• _YOUR ASSIGNMENT_:
Go through the entries below and copy each line that holds the word "dropdown".

Records from a data source:
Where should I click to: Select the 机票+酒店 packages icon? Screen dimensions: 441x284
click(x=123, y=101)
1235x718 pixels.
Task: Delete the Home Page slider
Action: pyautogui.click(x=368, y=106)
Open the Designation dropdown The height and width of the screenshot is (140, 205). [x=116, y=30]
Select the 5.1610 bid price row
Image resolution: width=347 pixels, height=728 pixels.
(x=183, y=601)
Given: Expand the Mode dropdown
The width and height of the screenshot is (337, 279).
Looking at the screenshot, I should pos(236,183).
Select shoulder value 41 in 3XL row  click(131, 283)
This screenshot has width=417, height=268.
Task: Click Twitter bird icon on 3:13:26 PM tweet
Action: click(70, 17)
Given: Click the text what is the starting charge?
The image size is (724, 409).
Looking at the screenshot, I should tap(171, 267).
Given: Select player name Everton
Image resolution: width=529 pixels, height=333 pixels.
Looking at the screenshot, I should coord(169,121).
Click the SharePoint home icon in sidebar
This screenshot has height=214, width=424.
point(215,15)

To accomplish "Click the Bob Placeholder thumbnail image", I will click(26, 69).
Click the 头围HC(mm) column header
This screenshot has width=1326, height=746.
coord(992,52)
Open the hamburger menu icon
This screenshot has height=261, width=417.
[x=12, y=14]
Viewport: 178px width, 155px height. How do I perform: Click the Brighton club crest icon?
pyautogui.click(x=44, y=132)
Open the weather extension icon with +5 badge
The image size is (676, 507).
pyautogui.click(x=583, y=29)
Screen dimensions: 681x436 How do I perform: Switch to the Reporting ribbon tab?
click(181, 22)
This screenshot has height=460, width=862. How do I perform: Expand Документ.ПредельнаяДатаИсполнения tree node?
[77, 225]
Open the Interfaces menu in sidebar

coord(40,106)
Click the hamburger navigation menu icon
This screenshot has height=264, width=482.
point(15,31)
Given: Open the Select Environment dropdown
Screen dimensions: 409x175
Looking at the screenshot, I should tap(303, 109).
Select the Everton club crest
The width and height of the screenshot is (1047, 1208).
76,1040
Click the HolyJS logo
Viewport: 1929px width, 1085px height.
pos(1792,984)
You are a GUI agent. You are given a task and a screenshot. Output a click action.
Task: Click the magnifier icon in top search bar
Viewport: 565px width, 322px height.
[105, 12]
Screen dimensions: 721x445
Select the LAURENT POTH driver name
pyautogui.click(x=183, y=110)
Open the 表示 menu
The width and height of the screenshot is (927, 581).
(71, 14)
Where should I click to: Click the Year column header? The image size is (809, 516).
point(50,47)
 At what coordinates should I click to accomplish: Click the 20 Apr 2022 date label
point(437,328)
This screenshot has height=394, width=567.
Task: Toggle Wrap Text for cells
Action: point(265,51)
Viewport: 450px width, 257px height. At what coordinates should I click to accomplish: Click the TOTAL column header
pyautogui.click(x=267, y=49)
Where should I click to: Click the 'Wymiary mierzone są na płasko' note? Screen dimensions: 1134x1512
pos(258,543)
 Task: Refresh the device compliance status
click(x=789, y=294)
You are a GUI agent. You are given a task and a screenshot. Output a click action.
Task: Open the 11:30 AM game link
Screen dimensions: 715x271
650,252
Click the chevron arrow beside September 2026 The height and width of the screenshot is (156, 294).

• _EXPECTED OUTPUT_:
Open the Designation dropdown The height and width of the screenshot is (140, 205). [x=116, y=30]
Given: Expand the Mode dropdown
Given: Open the Select Environment dropdown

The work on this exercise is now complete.